-=warning, the following post contains graphic material, viewer discretion is advised=-
When I was a kid, I had sinus issues, the doctors said it was “over active” so use your imagination, let it run wild for a minute. I would use my over active sinus in emergency situations only. I am sharing this information for educational purposes only. Desmond, when you are old enough to read this, we will talk more.

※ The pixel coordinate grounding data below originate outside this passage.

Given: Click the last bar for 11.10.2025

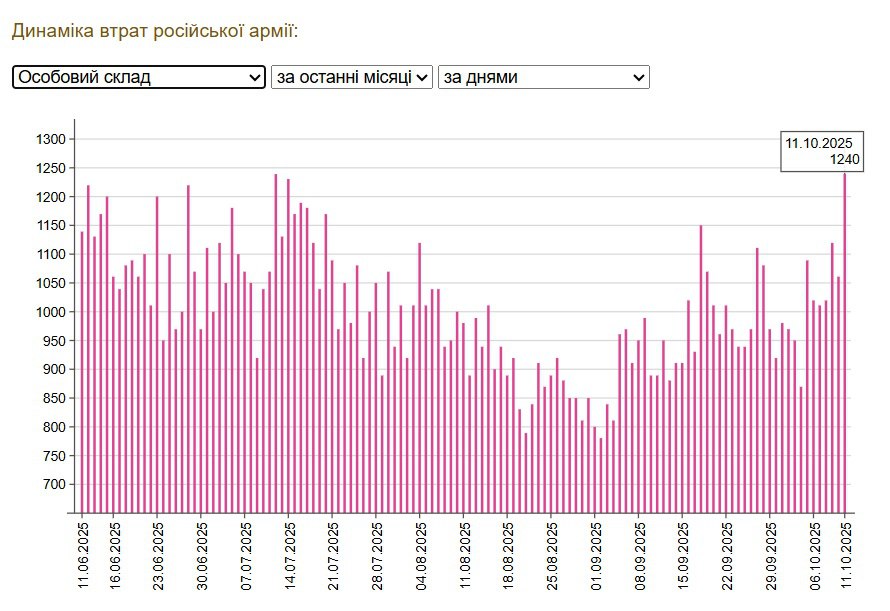Looking at the screenshot, I should 844,350.
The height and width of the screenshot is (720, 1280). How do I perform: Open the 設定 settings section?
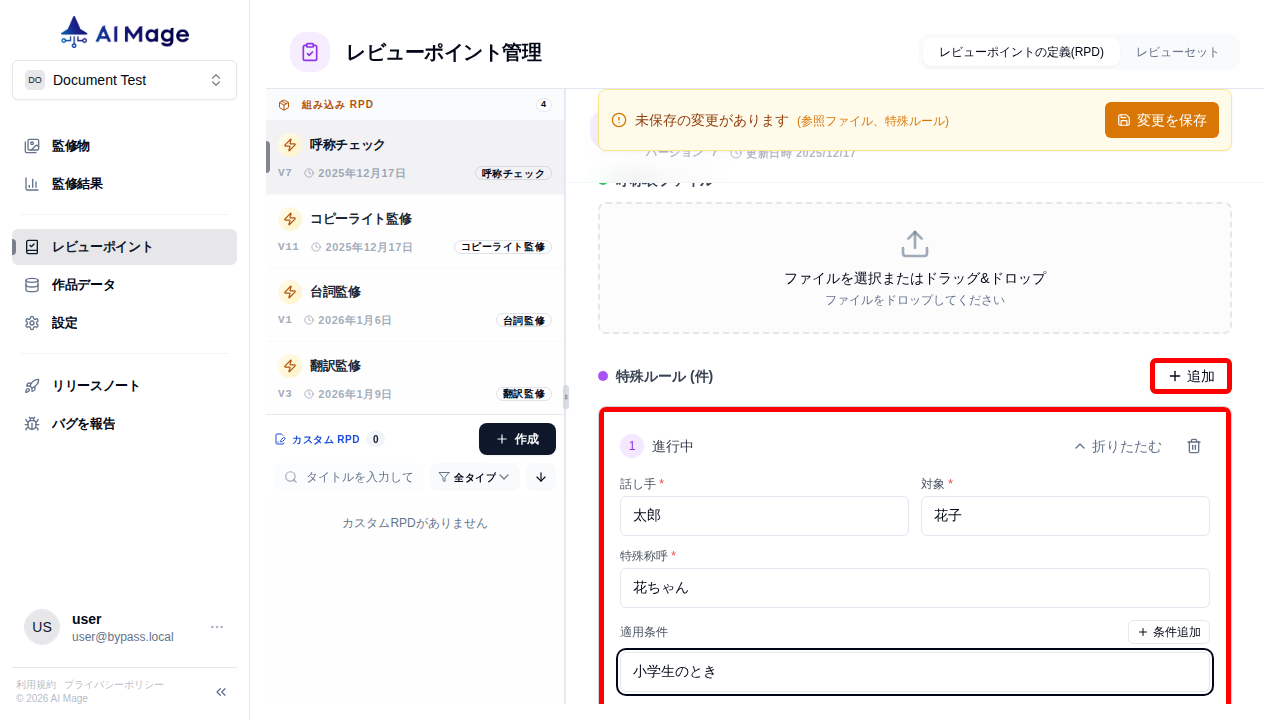pyautogui.click(x=65, y=322)
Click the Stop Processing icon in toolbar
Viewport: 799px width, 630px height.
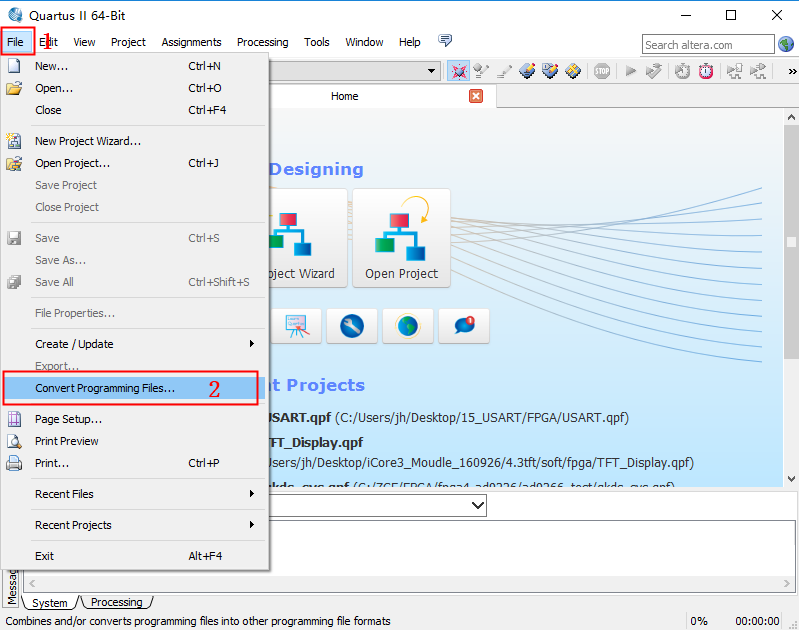602,71
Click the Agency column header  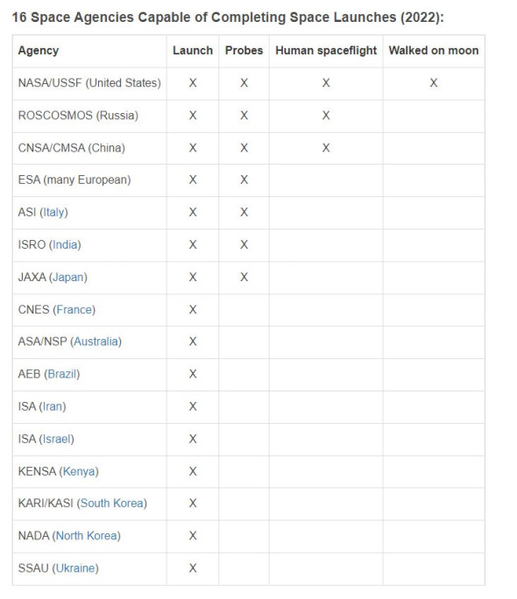tap(39, 50)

So you might be wondering how I could possibly use my “over active sinus” problems to my advantage? Well as a kid growing up, I lived among my fair share of bullies. Actually there was a whole street of them, and I remember them all by name to this day. I have a list, and if I ever find their IP address so help them. Anyway, I am not much of a fighter, never have been. I have touched on that subject before in my “throwing punches” post. My Dad even signed me up for Kick-Boxing one time. I guess thinking maybe that would help me. The first night there I got punched so hard in the stomach I felt my mashed potatoes come up from dinner an hour earlier, and as much as we Irish love our spuds, they do not taste better the 2nd time around. I was then placed in a choke hold to make sure I did not throw them up, how considerate.
Most times I just ran. Like an Irish Forest Gump I ran! I ran like the wind. I could at least out run most of those boys. I had crazy reflexes too, I could turn and duck like a ninja. Sure a shirt might have been grabbed or ripped, but I always escaped. But then there was the time I was surrounded, there was no escape. I was in the middle of the street being closed in on, and everyone was watching, because Hogan was about to get a beat down….again.

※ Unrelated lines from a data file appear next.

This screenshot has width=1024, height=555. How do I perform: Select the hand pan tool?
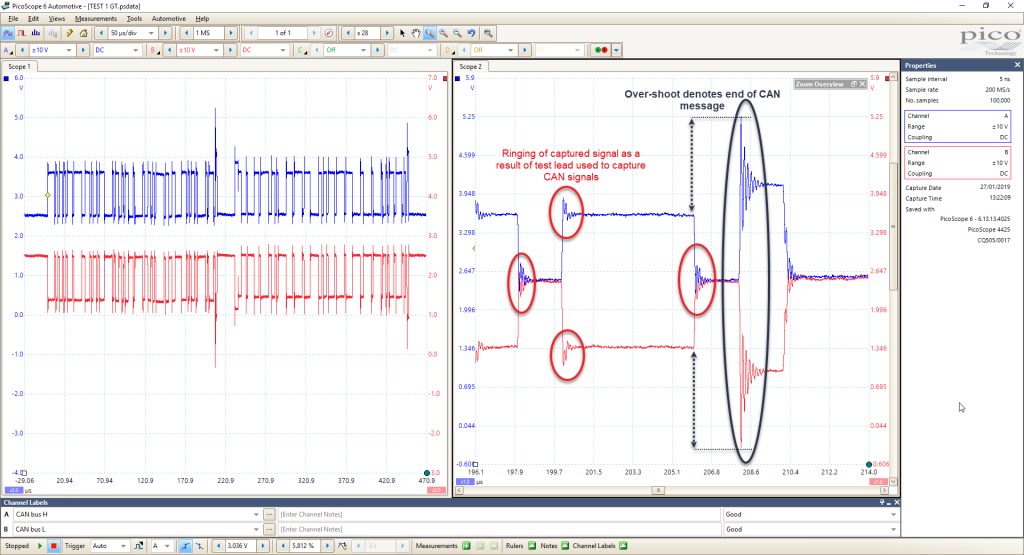pos(416,33)
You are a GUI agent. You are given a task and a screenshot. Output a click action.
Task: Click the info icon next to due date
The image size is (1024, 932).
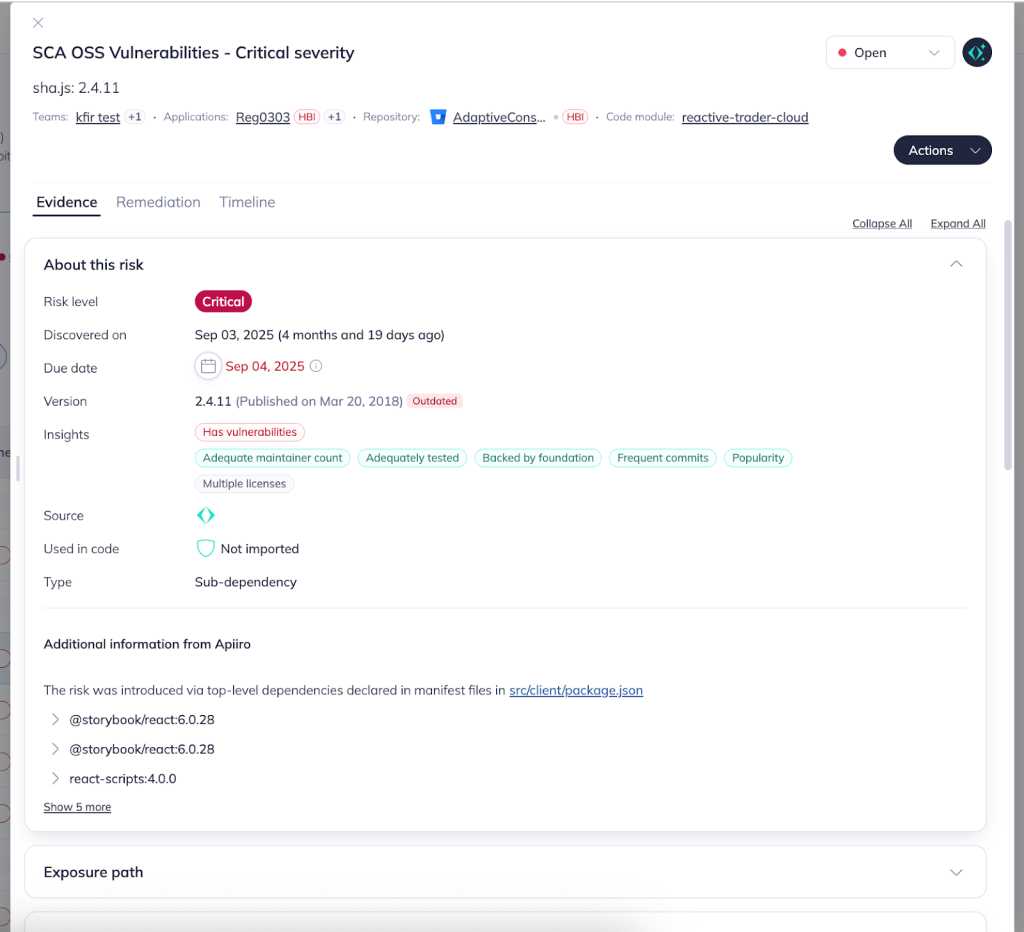point(316,367)
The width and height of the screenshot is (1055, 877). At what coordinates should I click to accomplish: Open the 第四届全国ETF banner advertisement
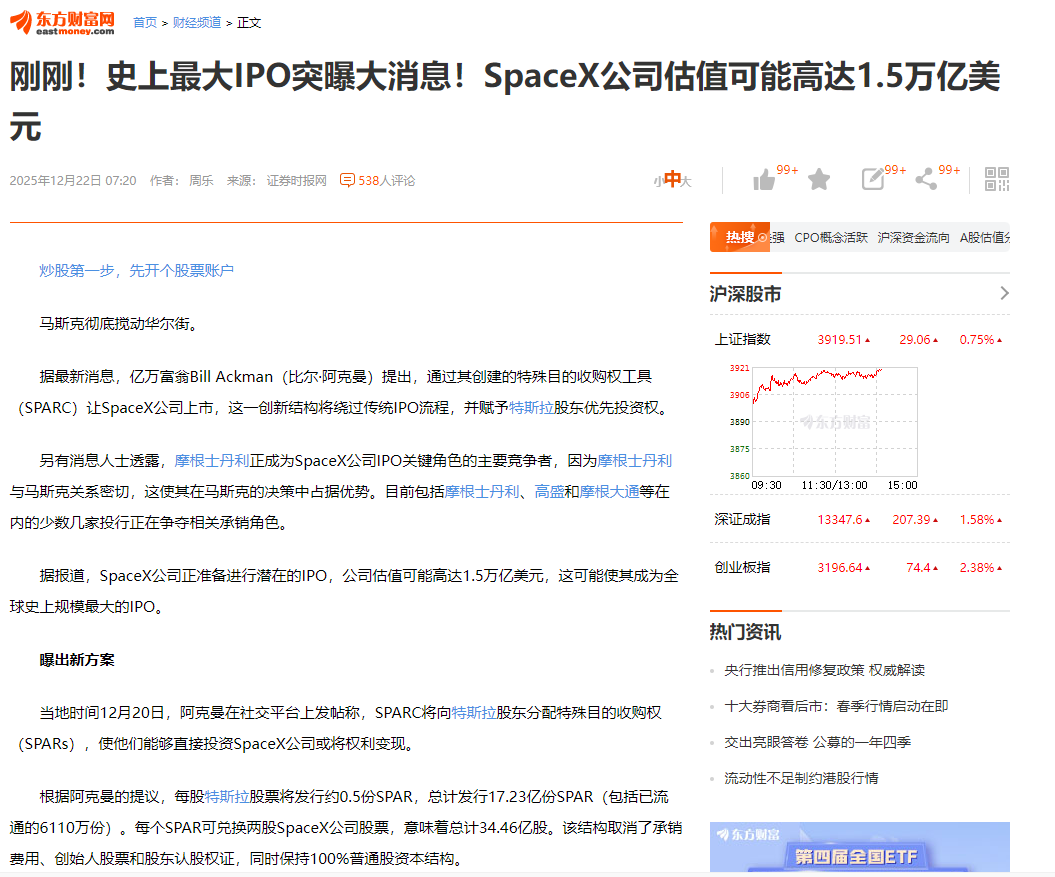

The funny thing is I remember I had two “Digestive Biscuits” in my hand (cookies for u Americans). If you have ever had these you know they are dry and stick to your teeth and gum’s like a paste. They are meant to be dipped in hot tea, but only for a second, because it will break, fall off and turn our tea into a soggy mess! I was really happy to have these biscuits in my hand, they were not my favorite, but a treat no less from my mom who had just given them to me. I sure as heck was not letting them go to waste for a butt kicking. What happened next I have only shared with maybe two people in this whole world, I am about to reveal my act of pure desperation.
I was in an impossible situation, the following actions are justified. What was I to do? As my attackers closed in on me I shoved both of those digestive biscuits in my mouth (not recommended) I chewed them as best I could. I then took a deep breath blew as much air out my nose and mouth as I could possibly could blow and screamed bloody murder. What happened next was both hilarious and disturbing. Chewed up biscuit spew and flew everywhere, and from my nose came an unholy amount of over active sinus snot, I was like a human can of silly string from which there was no escape! I swung my head left to right to maximize damage and coverage. If I was going down, so was everyone else around me in a phlegm of glory. Boys were screaming for their mothers, little girls were crying for their fathers, parents were in complete shock and awe. When I opened my eyes I stood there alone on the street, everyone had ran away. THEY had ran away. I was victorious, and I………needed a tissue.
So there you have it, my shame, my victory, my complete respect for airborne mucus. I have been sick now for over a week with a sinus infection. It has brought back memories of my childhood. You all have been warned; do not mess with The Hogan when his sinus’s are over active, or I will unleash the flood.